Despite the occasional change of loyalty to Lotus or BMW – and you can always argue that as those cars were supplied by Q-branch that they don’t represent a change of loyalty at all on the part of 007 – Bond has stuck with Aston Martin for a large part of his celluloid career.
Aston Martin cars in the Bond films
Although he was definitely a Bentley man in the books, the cinematic Bond never really was and the introduction of the Aston Martin DB5 in Goldfinger was one of the defining moments of the James Bond phenomenon. When it came to putting 007 behind the wheel of an Aston Martin the filmmakers gave him the new DB5 model rather than the DB3 of the book and history was made – such was the success of the pairing of James Bond and Aston Martin in Goldfinger that the DB5 has been called ‘the most famous car in the world’.
After the DB5 in Goldfinger and Thunderball, Aston Martin cars disappeared from the next film, but reappeared with George Lazenby behind the wheel in On Her Majesty’s Secret Service. This time the car was a DBS, a much squarer design than the DB5, but after Lazenby’s single outing as Bond the marque once again disappeared from James Bond’s world and was absent throughout the Roger Moore years.

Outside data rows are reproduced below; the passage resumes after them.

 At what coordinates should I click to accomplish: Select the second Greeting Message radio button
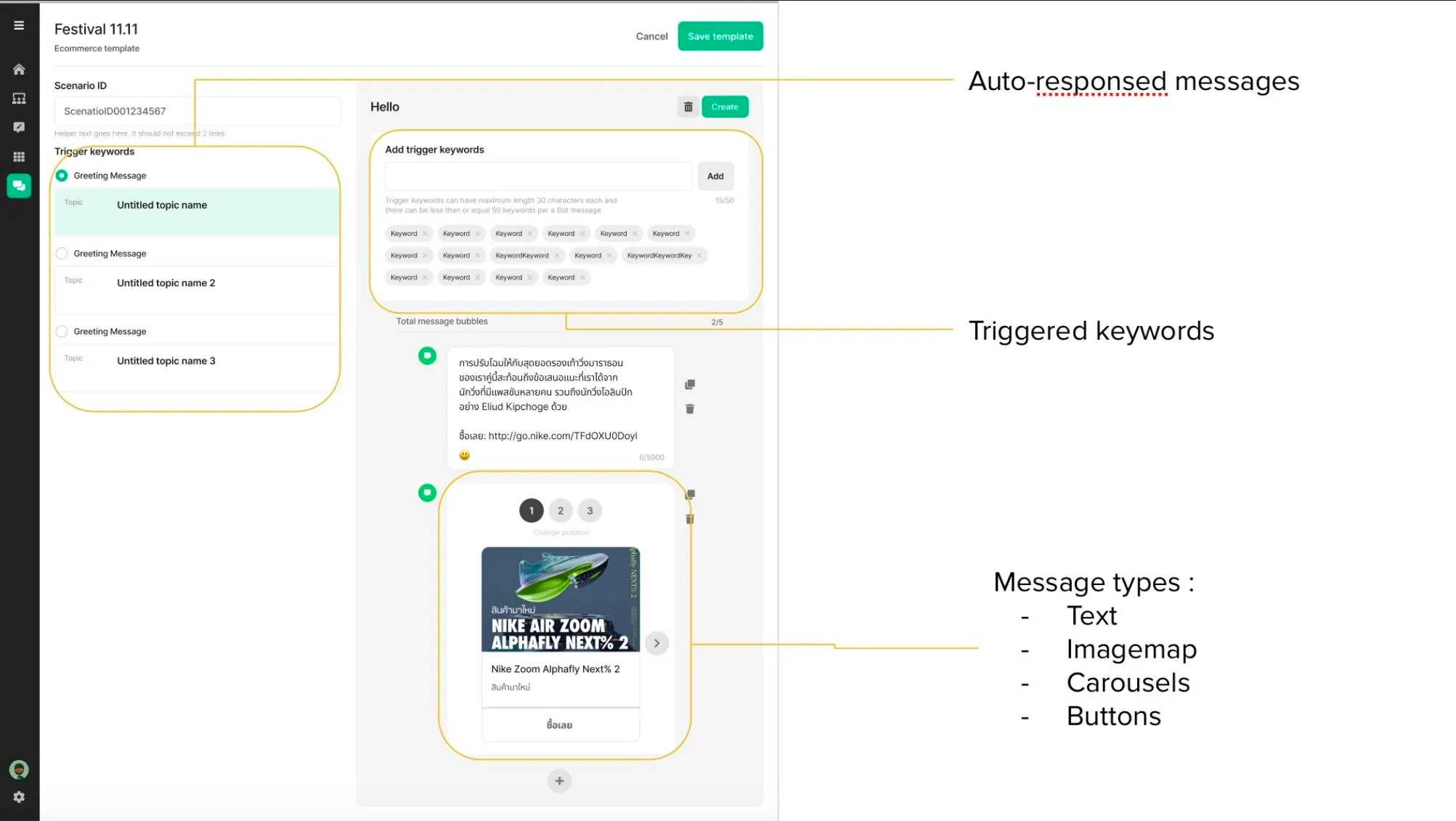(62, 253)
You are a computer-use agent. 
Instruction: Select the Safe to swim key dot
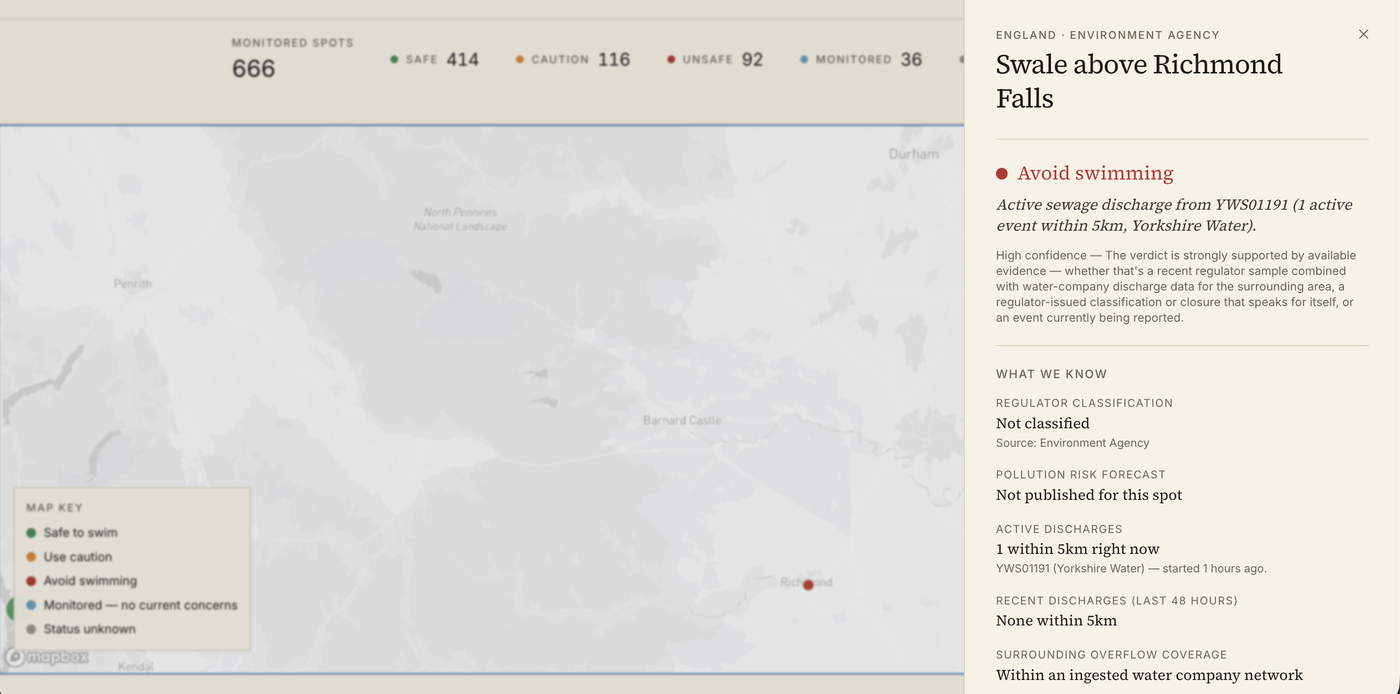pyautogui.click(x=31, y=533)
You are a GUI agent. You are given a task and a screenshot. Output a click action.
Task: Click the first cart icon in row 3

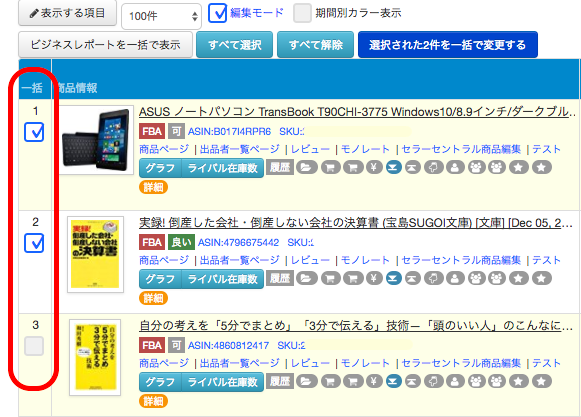pyautogui.click(x=331, y=381)
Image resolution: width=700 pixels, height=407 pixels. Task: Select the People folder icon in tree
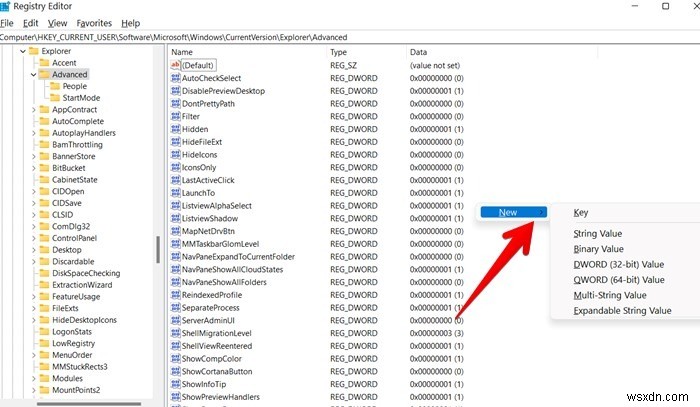(x=54, y=87)
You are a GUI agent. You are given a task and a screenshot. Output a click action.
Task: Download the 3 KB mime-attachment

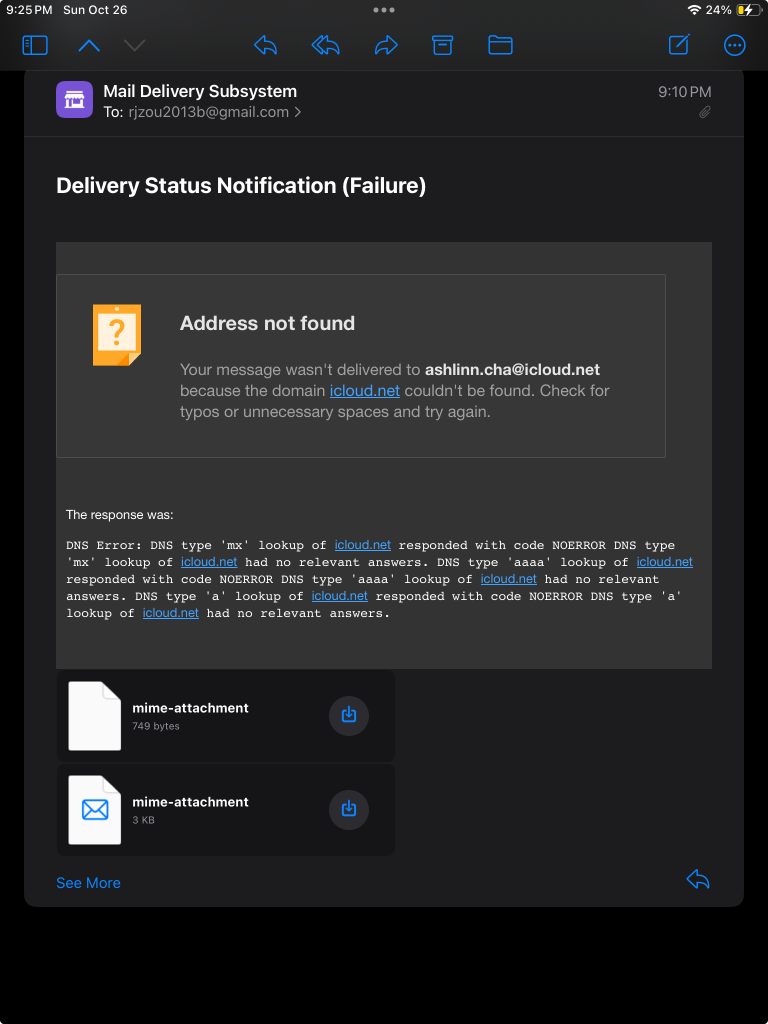pos(349,809)
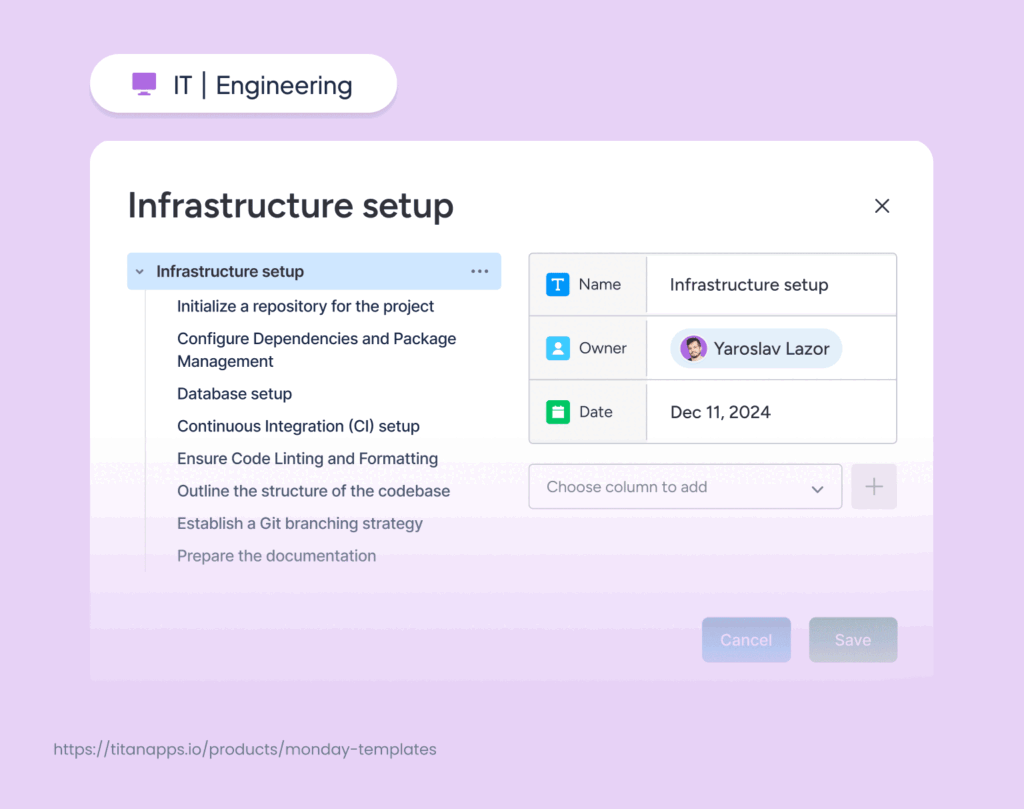Collapse the Infrastructure setup tree group
The width and height of the screenshot is (1024, 809).
point(140,272)
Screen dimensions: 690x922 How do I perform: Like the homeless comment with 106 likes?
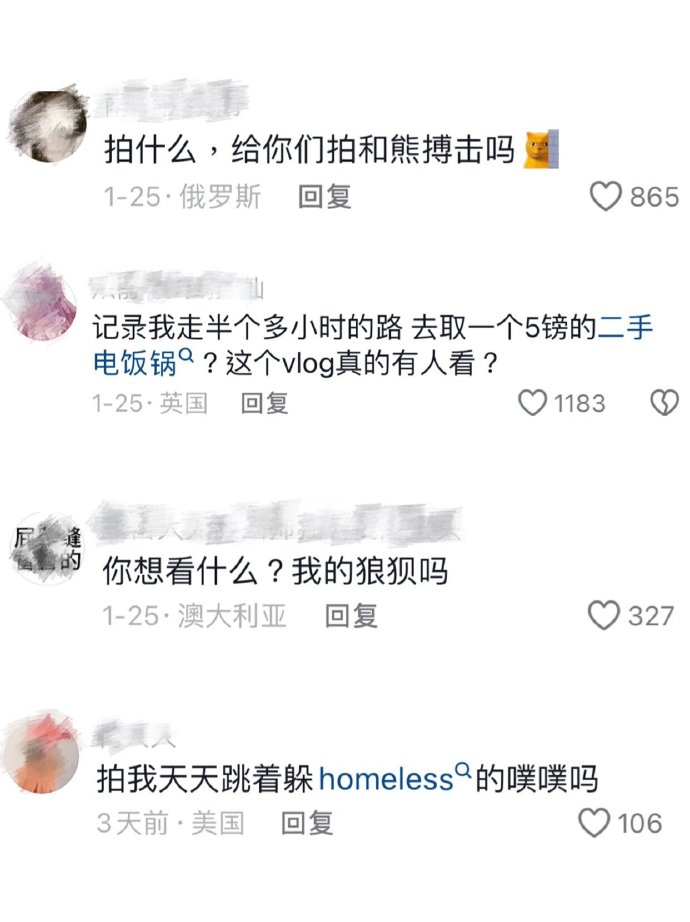click(x=595, y=823)
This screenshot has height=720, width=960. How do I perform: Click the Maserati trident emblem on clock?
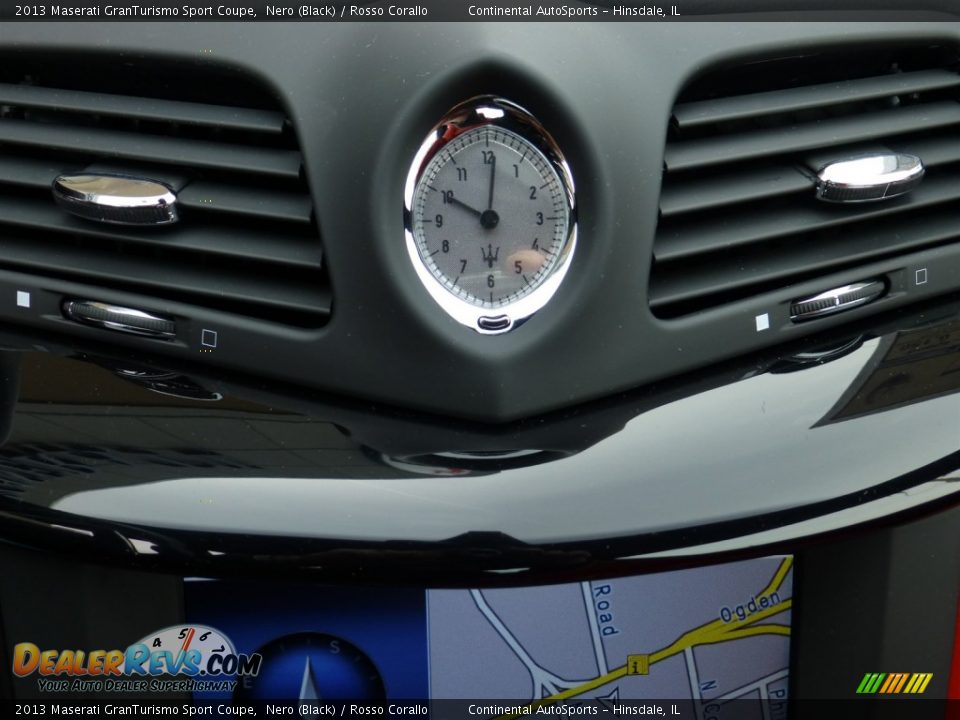pyautogui.click(x=490, y=254)
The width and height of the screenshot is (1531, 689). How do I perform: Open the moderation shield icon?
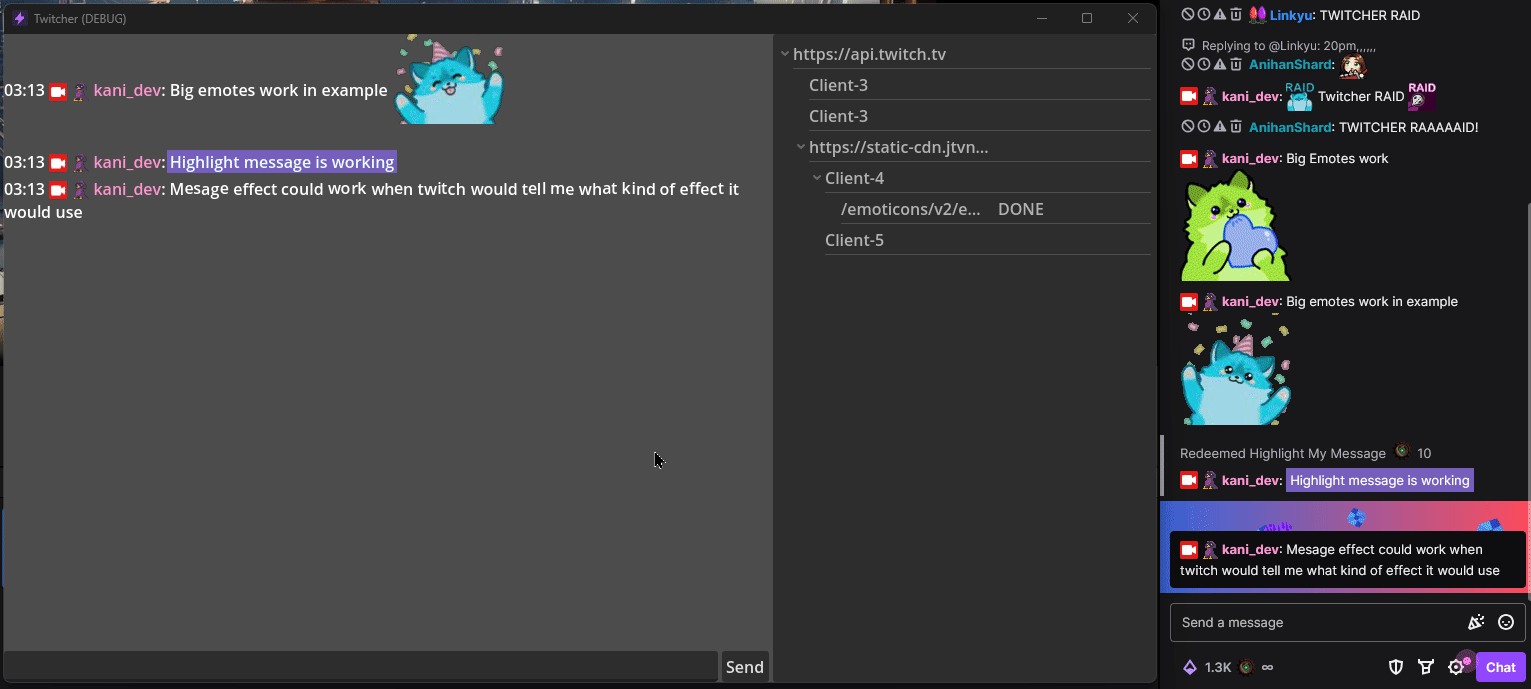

When Timothy Dalton played the role he was back in an Aston Martin car, and like George Lazenby it was a DBS, but with the arrival of Pierce Brosnan EON decided that the Aston Martin DB5 would once again make an appearance. Bond stuck with his DB5 throughout the Brosnan years, despite appearing in a BMW as a company car for 2 films. Brosnan’s final outing as Bond saw MI6 return to Aston Martin cars with the Vanquish. And when Daniel Craig arrived on the scene in Casino Royale, he was behind the wheel of an Aston Martin DBS, although its screentime was short.
The history of Aston Martin Cars
The history of Aston Martin cars begins in 1913, with the formation of Bamford and Martin Limited to produce sports cars with real character, class and performance. Two years later the name Aston Martin was registered but the company closed for the remainder of the First World War, only restarting upon cessation of hostilities.
Robert Bamford left the company is 1920, necessitating additional funding and the following year the first competition car bearing the Aston Martin name was produced. The car went on to make an appearance in the French Grand Prix in 1922. The company went bankrupt in 1924, surviving through new funding, but despite this investment the company once again went bankrupt in 1925!
Aston Martin Motors Limited was formed in 1926, when the remains of Bamford and Martin was rescued, although Lionel Martin was no longer involved with the company. The company had some small successes, but cars were only ever produced in tiny numbers and the ever present financial problems made themselves known again in 1932, when ownership again changed.
During the war Aston Martin produced aircraft parts and the modern history of the company really begins in 1947, when tractor manufacturer David Brown Limited bought Aston Martin Motors.
David Brown lent his initials to a new series of cars, starting with the DB2 in 1950, the DB3 racing car in 1957 – Ian Fleming was wrong to put Bond in a DB3, he probably meant the DB Mark III – and the DB4 in 1958. But it is the 1963 Aston Martin DB5 for which James Bond will forever be associated. The company continued the line with the DB6 and the DBS, but once again financial problems in 1972 forced David Brown to find a buyer.
Once again a change in ownership did nothing to stabilise Aston Martin’s fortunes and the company went through several owners over the course of the next 20 years, with a handful of new cars produced. The DB7 was announced just as Aston Martin cars were to be taken over by Ford, which saw a big increase in investment and more new models, including the V8 Vantage, DB9 and new DBS.
However, that is far from the end of the story, as Ford is looking for a buyer for Aston Martin, a fate that the company seems destined to repeat again and again.